> Task directions: As the output, give exactly the lines that run from the one with "Open the 1 SQL server resource link" through the end of the records below, and omit pictures.

> Source material:
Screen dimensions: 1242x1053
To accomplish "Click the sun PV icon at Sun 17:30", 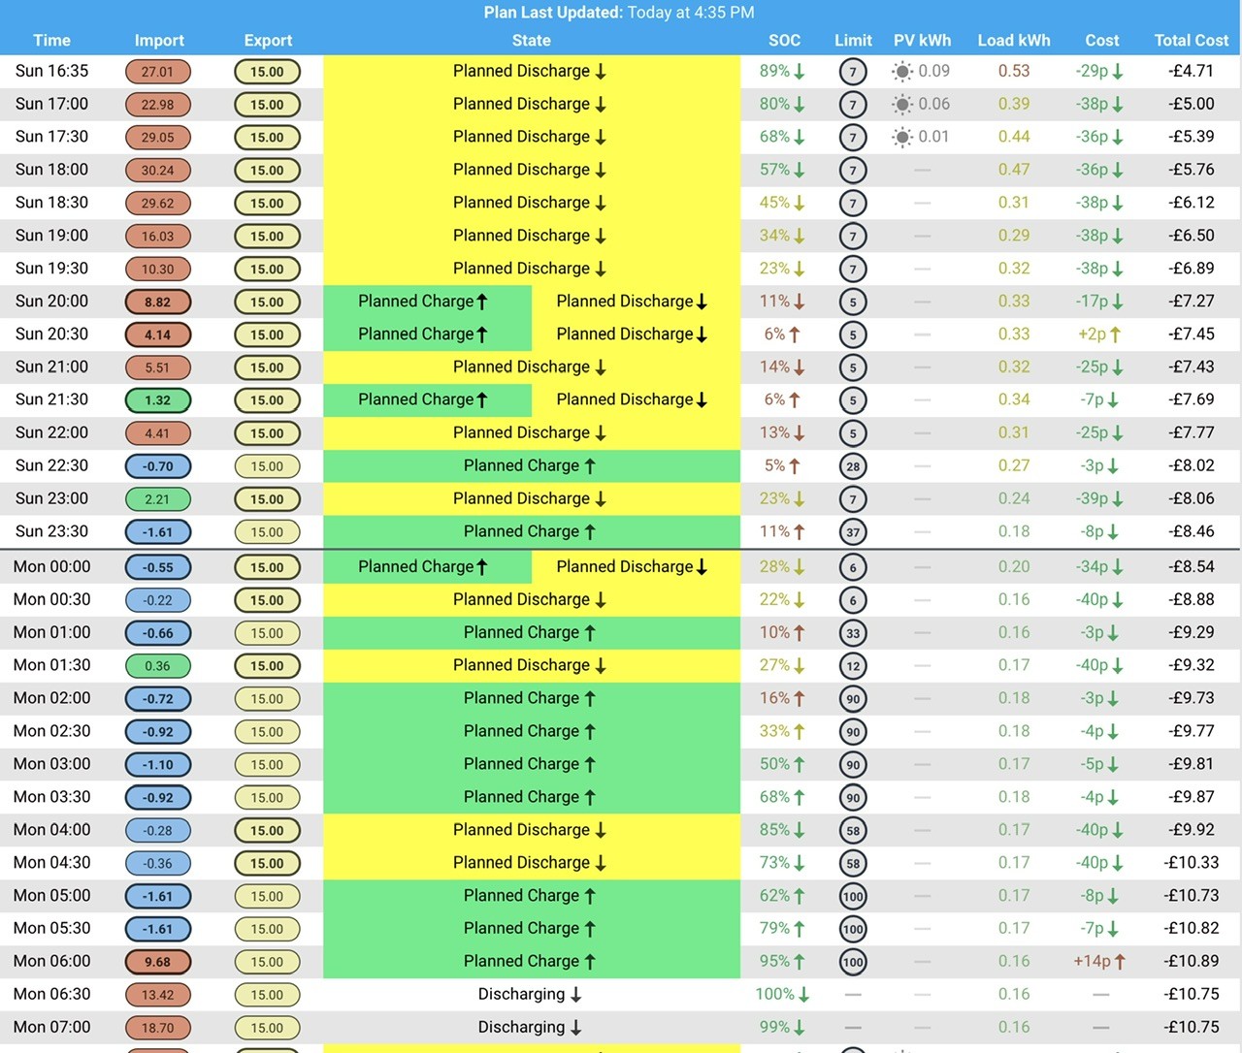I will (902, 137).
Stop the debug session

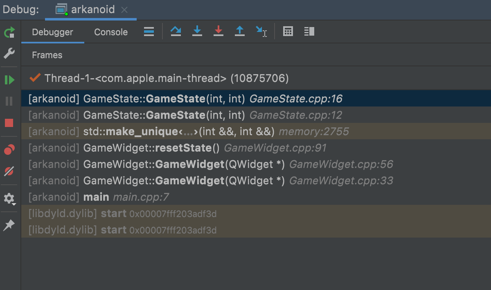click(9, 123)
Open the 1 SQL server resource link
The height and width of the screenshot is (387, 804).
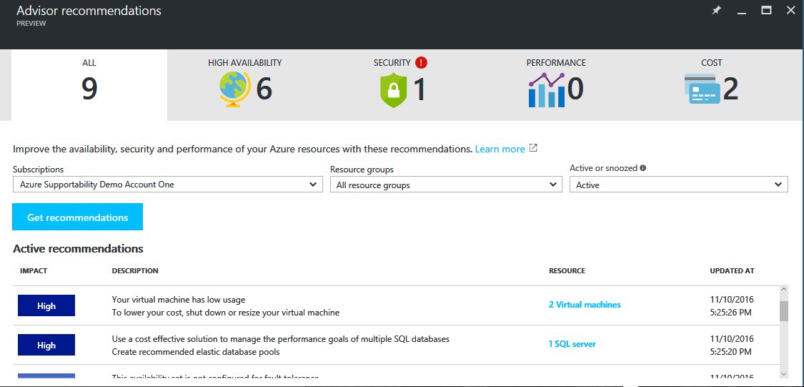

> Final answer:
Open the 1 SQL server resource link
The height and width of the screenshot is (387, 804).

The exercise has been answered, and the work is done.